I think it is fair to say that, in the highly circumscribed world of so-called ‘contemporary poetry,’ verse is published by and for a tiny minority who define themselves and their taste in terms of that world; many, if not most, connected in some way to university departments of English Literature.

In the US, as early as the time of Lowell and Berryman, this was already largely the case, although, different from other parts of the world, US students are still encouraged to write poetry at all levels of the education system.

In the UK, until recently, poetry did still reach out to a wider audience, largely due to the efforts of a still paternalistic mass media. As a result, some of Lowell and Berryman’s contemporaries on the European side of the Atlantic—Betjeman, Larkin, even Auden—managed to garner a broader appeal. The popular appeal of academic poetry probably reached its most recent peak with prurient interest in the Plath/Hughes dyad in the late 1960s and thereafter, though more have probably read the biographies and the gossip than the poems themselves.

On the Celtic fringe of the United Kingdom and its former colonies and ghettoes in the US, poetry continued to thrive in this period through its association with nationalist movements and the long overdue promotion of diversity. It is debatable however whether many or most of these poems will survive beyond their immediate historical setting, except in libraries and university lectures.

Few mainstream anthologies include any poets born after 1964 and precious few born after 1945; poetry competitions are routinely won by academics who imitate long out-dated styles and the very idea of poetry is enough to evoke an impression of stuffiness, elitism and class oppression and a yawn of passive-aggressive indignation in perhaps most of the population of the contemporary world.

Dataset excerpts
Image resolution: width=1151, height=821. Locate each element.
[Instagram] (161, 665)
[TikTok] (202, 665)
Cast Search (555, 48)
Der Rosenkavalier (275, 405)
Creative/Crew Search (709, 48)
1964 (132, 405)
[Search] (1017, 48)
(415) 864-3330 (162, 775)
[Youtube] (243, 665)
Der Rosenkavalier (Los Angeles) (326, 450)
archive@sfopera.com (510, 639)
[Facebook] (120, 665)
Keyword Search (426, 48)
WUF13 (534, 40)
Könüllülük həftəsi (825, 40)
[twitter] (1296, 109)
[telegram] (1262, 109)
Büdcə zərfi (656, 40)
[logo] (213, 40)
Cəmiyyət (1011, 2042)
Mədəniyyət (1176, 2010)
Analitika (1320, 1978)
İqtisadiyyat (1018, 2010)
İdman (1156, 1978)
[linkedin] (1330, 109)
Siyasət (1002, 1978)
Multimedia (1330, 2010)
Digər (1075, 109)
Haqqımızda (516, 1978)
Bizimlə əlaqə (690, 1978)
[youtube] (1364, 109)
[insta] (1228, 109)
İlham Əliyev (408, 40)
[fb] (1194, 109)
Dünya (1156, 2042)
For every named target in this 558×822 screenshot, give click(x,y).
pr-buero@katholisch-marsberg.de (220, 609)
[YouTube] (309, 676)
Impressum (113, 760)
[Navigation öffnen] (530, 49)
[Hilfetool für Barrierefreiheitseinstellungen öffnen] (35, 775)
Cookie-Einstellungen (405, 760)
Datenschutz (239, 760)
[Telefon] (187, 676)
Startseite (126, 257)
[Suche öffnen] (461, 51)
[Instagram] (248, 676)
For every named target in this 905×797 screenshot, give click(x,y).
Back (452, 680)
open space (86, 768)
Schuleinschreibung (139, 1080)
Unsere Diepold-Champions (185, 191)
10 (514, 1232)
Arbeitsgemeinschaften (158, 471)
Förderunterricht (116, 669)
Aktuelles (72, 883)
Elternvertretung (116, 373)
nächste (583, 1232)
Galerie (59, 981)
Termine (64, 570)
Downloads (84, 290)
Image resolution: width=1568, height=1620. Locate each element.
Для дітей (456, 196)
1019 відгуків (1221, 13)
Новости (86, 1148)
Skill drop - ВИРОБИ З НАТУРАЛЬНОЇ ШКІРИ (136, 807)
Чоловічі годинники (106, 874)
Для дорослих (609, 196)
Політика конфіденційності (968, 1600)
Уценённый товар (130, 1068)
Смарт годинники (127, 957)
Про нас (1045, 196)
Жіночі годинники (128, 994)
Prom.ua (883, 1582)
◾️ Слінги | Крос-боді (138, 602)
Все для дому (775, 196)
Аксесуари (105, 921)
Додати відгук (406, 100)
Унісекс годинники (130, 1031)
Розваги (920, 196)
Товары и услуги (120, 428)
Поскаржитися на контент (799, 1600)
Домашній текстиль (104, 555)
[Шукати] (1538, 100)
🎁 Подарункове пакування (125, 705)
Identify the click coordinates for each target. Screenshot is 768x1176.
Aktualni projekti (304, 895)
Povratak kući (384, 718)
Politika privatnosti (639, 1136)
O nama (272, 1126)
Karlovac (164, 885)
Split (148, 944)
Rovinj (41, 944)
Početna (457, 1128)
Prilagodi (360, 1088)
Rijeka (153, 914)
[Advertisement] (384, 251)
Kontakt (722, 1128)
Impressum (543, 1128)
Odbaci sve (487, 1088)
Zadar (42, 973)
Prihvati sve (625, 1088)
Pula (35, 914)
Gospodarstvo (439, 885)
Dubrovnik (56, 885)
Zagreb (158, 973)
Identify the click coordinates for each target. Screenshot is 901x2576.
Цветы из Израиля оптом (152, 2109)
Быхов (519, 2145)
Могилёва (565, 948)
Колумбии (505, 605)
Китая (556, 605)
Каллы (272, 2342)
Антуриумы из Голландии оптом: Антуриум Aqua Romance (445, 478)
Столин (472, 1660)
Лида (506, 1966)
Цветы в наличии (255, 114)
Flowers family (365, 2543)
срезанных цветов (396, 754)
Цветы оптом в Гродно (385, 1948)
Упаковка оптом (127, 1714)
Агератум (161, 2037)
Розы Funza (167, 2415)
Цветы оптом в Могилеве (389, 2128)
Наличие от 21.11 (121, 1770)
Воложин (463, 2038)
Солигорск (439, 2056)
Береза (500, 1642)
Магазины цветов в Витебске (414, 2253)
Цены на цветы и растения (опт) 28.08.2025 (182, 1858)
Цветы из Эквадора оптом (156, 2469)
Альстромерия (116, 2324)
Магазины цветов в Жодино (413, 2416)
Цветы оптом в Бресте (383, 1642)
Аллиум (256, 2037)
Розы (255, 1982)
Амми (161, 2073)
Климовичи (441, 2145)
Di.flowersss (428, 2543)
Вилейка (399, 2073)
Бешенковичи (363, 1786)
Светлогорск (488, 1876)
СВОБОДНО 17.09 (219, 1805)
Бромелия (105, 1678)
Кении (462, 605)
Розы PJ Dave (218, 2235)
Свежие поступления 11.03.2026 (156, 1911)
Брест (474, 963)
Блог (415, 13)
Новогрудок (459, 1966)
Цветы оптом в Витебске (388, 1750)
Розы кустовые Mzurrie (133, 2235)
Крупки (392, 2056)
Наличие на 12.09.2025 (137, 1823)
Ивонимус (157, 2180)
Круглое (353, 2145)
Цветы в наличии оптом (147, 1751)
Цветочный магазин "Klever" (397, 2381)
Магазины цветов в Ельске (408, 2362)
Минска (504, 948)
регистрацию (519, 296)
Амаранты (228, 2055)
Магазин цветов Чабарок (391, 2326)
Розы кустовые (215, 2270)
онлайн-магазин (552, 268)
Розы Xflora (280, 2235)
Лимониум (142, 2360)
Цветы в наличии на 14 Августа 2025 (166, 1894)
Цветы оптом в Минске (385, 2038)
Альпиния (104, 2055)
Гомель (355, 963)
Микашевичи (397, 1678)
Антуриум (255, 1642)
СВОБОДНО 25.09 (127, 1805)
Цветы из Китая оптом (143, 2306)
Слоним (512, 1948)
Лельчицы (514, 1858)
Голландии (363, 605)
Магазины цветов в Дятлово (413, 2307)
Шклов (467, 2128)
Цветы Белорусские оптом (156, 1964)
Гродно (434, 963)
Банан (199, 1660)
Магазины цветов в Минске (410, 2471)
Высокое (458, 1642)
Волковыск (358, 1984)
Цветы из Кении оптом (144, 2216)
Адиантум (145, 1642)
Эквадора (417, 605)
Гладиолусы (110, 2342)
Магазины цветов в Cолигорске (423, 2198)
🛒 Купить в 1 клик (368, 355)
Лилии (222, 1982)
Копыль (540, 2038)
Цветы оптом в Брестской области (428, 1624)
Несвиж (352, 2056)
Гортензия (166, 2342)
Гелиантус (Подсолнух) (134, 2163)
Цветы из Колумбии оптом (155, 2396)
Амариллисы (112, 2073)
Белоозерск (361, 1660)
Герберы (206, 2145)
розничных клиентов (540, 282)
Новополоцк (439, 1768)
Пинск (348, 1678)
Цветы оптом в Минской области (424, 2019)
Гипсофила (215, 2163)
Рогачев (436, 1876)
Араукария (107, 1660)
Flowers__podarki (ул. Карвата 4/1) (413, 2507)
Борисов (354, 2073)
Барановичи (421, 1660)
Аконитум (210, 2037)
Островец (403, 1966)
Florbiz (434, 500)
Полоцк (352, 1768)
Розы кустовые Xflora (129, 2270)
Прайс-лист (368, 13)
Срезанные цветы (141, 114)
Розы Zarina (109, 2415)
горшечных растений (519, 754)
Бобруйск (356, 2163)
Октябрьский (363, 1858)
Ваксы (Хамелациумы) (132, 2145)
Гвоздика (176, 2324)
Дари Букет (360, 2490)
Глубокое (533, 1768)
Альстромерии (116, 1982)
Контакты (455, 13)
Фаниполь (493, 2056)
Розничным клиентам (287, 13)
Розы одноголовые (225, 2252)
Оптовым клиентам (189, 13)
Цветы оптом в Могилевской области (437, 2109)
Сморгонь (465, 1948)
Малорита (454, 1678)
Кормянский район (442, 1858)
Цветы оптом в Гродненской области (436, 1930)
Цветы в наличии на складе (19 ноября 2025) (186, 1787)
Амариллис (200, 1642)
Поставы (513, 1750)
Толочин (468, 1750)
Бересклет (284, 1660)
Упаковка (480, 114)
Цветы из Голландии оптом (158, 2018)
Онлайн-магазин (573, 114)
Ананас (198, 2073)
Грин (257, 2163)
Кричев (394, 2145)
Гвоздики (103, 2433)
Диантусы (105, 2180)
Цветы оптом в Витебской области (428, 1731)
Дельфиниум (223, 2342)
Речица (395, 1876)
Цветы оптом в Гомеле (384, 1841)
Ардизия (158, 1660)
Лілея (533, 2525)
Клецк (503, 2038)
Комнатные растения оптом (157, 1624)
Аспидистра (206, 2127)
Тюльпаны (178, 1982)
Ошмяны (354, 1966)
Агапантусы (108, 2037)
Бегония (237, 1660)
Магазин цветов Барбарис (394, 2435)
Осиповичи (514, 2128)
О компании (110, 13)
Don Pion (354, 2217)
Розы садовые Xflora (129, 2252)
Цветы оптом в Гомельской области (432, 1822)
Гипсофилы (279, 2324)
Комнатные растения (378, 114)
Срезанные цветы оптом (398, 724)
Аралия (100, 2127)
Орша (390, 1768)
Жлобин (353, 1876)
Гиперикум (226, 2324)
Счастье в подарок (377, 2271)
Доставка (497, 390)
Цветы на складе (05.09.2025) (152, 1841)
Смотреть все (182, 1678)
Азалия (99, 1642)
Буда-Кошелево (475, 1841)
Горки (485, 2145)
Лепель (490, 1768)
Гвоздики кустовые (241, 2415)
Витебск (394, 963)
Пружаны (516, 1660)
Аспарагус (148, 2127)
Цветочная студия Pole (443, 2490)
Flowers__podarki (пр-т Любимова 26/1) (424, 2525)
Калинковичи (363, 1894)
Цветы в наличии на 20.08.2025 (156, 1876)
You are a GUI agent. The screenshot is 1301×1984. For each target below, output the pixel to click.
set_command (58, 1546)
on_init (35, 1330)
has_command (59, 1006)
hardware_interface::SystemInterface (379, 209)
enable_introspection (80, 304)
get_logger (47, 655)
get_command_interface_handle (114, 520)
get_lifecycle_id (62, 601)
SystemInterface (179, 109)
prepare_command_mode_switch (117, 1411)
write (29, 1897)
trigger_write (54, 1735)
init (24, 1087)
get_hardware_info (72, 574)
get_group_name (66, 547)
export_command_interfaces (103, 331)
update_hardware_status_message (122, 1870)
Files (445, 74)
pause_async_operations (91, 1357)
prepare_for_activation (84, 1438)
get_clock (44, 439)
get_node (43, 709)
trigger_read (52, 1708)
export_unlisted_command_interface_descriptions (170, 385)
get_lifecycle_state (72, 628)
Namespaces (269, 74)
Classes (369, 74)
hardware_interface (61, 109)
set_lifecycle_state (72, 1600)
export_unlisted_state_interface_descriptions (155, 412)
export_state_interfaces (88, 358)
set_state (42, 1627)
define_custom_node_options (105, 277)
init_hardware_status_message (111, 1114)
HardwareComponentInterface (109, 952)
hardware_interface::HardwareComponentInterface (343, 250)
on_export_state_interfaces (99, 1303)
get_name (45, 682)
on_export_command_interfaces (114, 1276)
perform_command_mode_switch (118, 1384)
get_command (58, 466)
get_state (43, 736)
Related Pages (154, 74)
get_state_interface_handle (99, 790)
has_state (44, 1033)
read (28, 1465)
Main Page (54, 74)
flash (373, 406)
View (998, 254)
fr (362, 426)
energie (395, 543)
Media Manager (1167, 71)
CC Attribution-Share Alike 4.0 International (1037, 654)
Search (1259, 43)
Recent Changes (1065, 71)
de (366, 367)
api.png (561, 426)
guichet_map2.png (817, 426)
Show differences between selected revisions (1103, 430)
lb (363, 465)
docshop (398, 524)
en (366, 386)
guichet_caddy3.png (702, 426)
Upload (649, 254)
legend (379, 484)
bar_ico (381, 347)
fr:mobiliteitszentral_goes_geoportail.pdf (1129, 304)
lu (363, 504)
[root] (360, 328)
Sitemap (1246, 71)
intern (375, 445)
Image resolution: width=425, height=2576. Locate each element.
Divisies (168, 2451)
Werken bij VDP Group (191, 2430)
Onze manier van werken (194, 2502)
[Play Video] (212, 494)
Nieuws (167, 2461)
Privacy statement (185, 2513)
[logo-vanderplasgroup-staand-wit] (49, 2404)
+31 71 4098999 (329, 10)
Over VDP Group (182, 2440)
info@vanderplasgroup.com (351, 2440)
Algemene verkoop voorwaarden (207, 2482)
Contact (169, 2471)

=== COMPLETE THE FOLLOWING ===
• A. From the passage on contemporary poetry, reproduce the part that begins at the words "I think it is" and ends after the words "the education system.".
• B. Which three contemporaries of Lowell and Berryman on the European side of the Atlantic does the passage on contemporary poetry say managed to garner a broader appeal?

=== ANSWERS FOR EACH ITEM ===
• A.
I think it is fair to say that, in the highly circumscribed world of so-called ‘contemporary poetry,’ verse is published by and for a tiny minority who define themselves and their taste in terms of that world; many, if not most, connected in some way to university departments of English Literature.

In the US, as early as the time of Lowell and Berryman, this was already largely the case, although, different from other parts of the world, US students are still encouraged to write poetry at all levels of the education system.

• B. Betjeman, Larkin, and Auden.